Every Wednesday CRP holds men’s and women’s yoga classes. Last week’s classes were extra special. Claire was back!

 

 

 

 

 

 

 

 

 

Every year Claire (pictured below), a professional yoga instructor from Ireland, comes to CRP to help train instructors in trauma-sensitive yoga and hold classes and give guidance to participants. Claire focuses on a trauma sensitive approach and listening to the unique needs of her students.

 

 

 

 

 

 

 

 

 

Claire comes to us as part of a larger umbrella initiative called the Yoga Mandala Project, a partner organization with CRP.  Directed by Bella Hancock and organized by Rula Wardeh, this project – and specifically Claire’s visits to CRP, exist to train yoga teachers who wish to volunteer with us. 

Apart from the standard men’s and women’s classes, she holds a chair-yoga class for the elderly and disabled.  She also started one-to-one yoga therapy sessions last year, meeting with members of CRP’s yoga classes individually. This system gives Claire a better opportunity to understand the individual’s situation, their goals, and any special needs they might have.

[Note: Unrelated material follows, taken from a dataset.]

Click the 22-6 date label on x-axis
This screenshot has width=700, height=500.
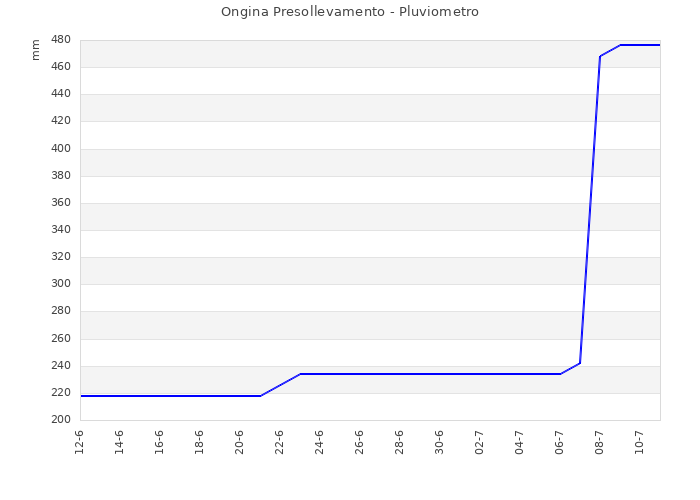pyautogui.click(x=279, y=442)
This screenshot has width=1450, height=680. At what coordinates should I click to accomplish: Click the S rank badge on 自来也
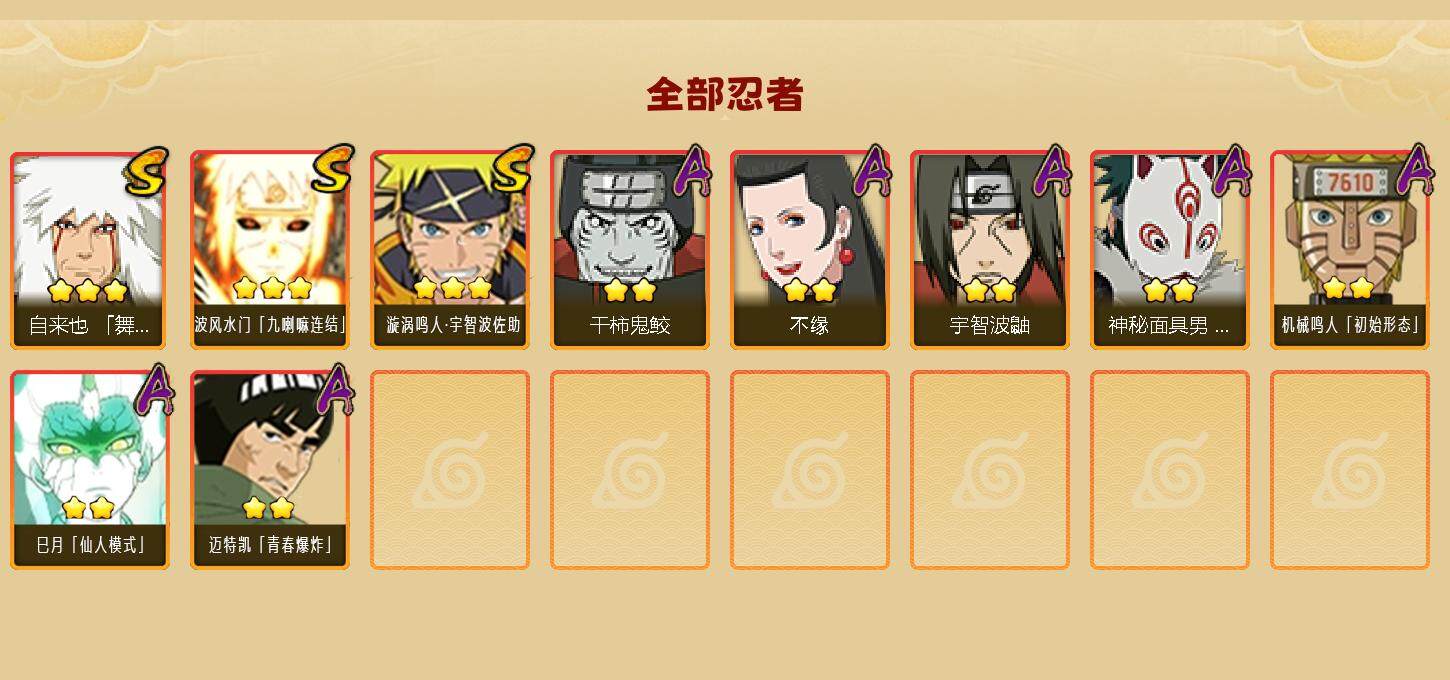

Students commonly tell Claire about their concerns, such as problems sleeping, digestive trouble, high blood pressure, and general pain without a particular cause, often as a result of stress.  Stress is the number one challenge affecting the refugees that she sees. Most are worrying about family back home and their current situation. Mental well-being is often a greater concern than the physical and typically presents more concerns..

She says that a teacher in her position always has to be ready to adapt.  For instance, some people aren’t comfortable laying down on the floor, and others have limited mobility and require a chair.  It’s important to have a defined methodology but remain flexible and considerate.

Amjad (pictured below) came to Jordan a year and a half ago from Iraq, and now yoga is an important part of his daily life.  “Yoga doesn’t really exist in Iraq, at least not in the villages and more rural areas,” he says. “I heard a lot about it and started out of curiosity.”  Now he’s a regular participant!

 

 

 

 

 

 

 

 

 

Ultimately, Claire aims to offer at least a glimmer of hope and relief through her classes. In regards to the teachers who she trains, she hopes that they go out into the larger refugee community and spread the knowledge that they’ve gained.